Works That Inspire Writing Day 1: Hulu’s “Devs”
Nick Offerman and Sonoya Mizuno in Alex Garland’s “Devs” on Hulu
I decided to write a 30 day blog challenge in which I write about works that inspire me as a writer. I wanted to showcase these things mainly because I needed something to write about that would kick-start my writing day and because I just wanted to share work, hard work, that exemplifies what I see as great writing.
Writers need inspiration, but in no way am I encouraging you to binge a show or a film or waste valuable time you have to write during this crisis for entertainment. When I suggest one of these works, I suggest you go watch or read them, perhaps an excerpt or one episode, so that you can see what makes them great writing. This, in turn, should inspire you to reach the level these writers have attained and then possibly stretch you beyond what you are currently creating.
The first work in this 30 day blog challenge is the series “Devs” found on Hulu through FX Network. It stars Nick Offerman as a tech CEO and founder of a tech development company who has built a quantum computer for selfish purposes, as this computer can do something of which most humans can only dream. It is entertaining, thought provoking and thematically explores the idea of determinism versus free will.
Three things stand out about this series and these things are what cause writers like me to sit with notepad in hand:
The Characters Are Multi-Layered – Just when you think you’ve figured a character out (i.e., “Oh he’s definitely a villain”) you have to rethink that upon learning new information about that character. All of the characters in this series have this well-sought-after quality. Their motivations are realistic and unique, and are filled with drivers that send them along unpredictable paths. They are unpredictable because even though you think you know a character they surprise you with many of their decisions. Even if you think you know a character and what their background and morals would dictate, they take a turn that might seem odd at first but in afterthought make perfect sense for who they have been painted.

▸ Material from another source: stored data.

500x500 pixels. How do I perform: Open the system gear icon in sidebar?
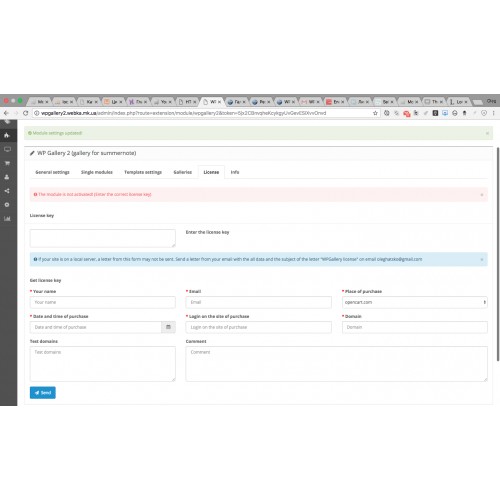(x=7, y=205)
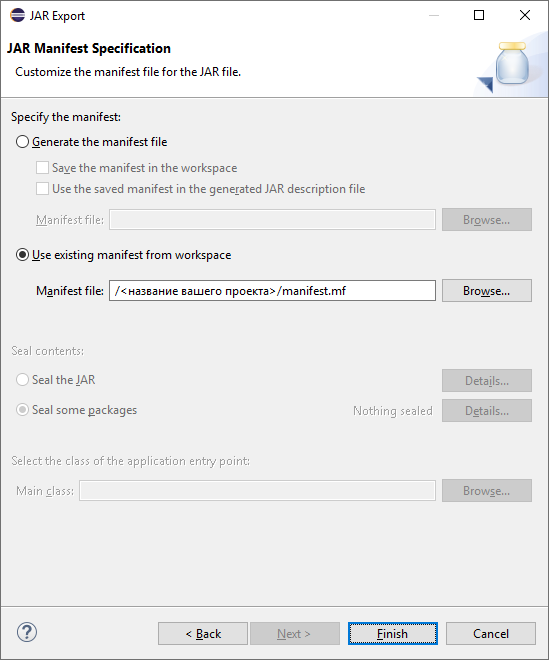Click Details button beside Seal the JAR
This screenshot has width=549, height=660.
(487, 381)
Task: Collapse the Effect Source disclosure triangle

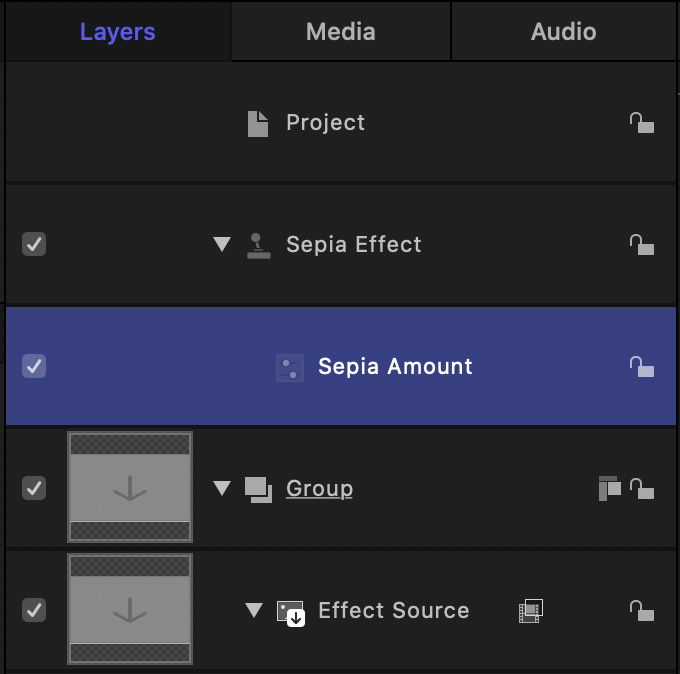Action: click(x=254, y=611)
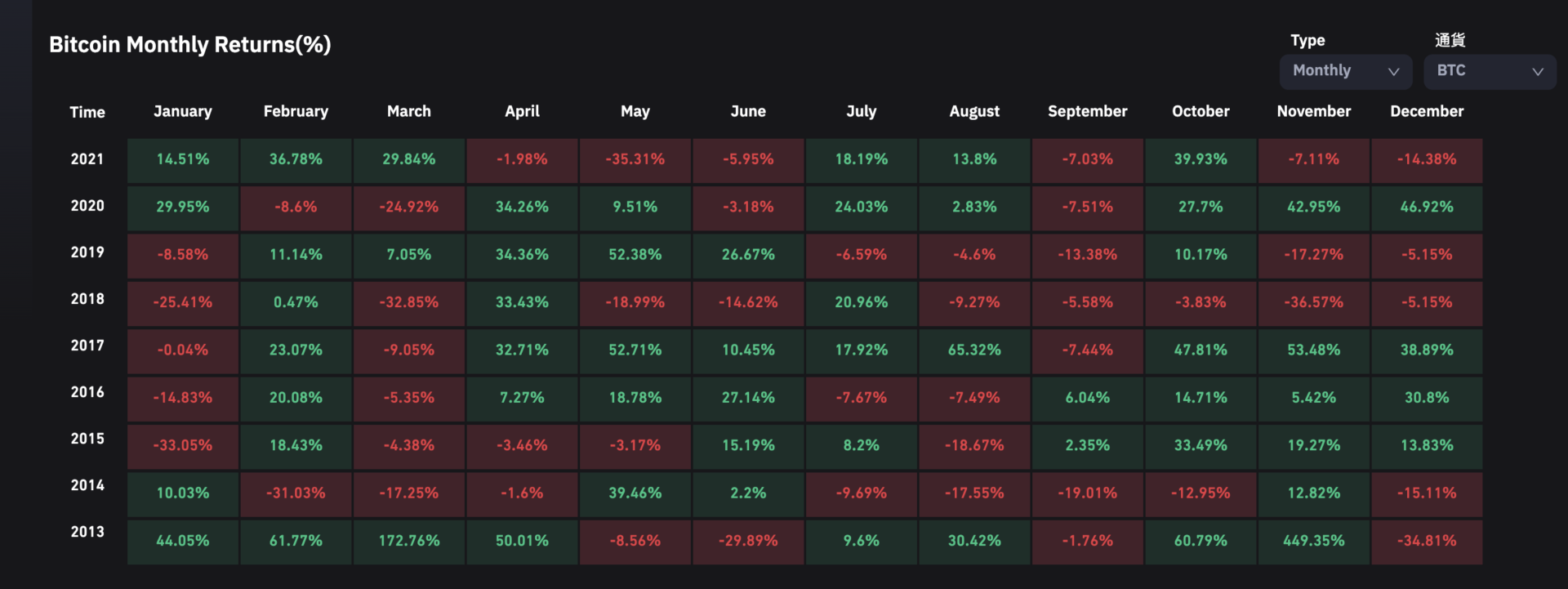Click the 26.67% June 2019 cell
Screen dimensions: 1568x589
click(x=748, y=255)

The Science Is Researched – Often I have found myself having to google many of the technical terms and theories presented in this series. Sometimes when characters are discussing quantum physics, for example, I feel like I’m getting lost in the theory and science. For some this might be a bad thing, but for me it only makes me curious about the science being presented. It also gives a sense of realism to the story that feeds into the well-woven plot. If you are going to include hard-science fiction in your writing, make sure you’ve done your research. Many of the ideas and theories expressed in “Devs” are experimental and on the cusp of current quantum theory, but much of it takes leaps with the theories that is not yet plausible. This is what makes great science fiction: fiction based on the possible leap from current science theory.
Nothing Is Sacred – One thing that this series does is that it places its characters in such peril that we don’t think there is an out and then doesn’t give them that out. Several of the characters go through awful conflict that is in some ways unresolved and we watch as their ability to cope with the onslaught of horrific events is shattered. The trope of the hero somehow finding their way out of the maze and being congratulated is not something Alex Garland cares about apparently, and this is in many ways refreshing. Garland is willing to take his characters to the limits of what they can handle and then pushes them over the edge of the precipice. In our own writing we should try to do the same with our characters. It makes for more gritty realism and speaks to the real-life peril most of us face day-to-day. Sure, there is hope at the end, but it is paired with the sacrifices made to get there.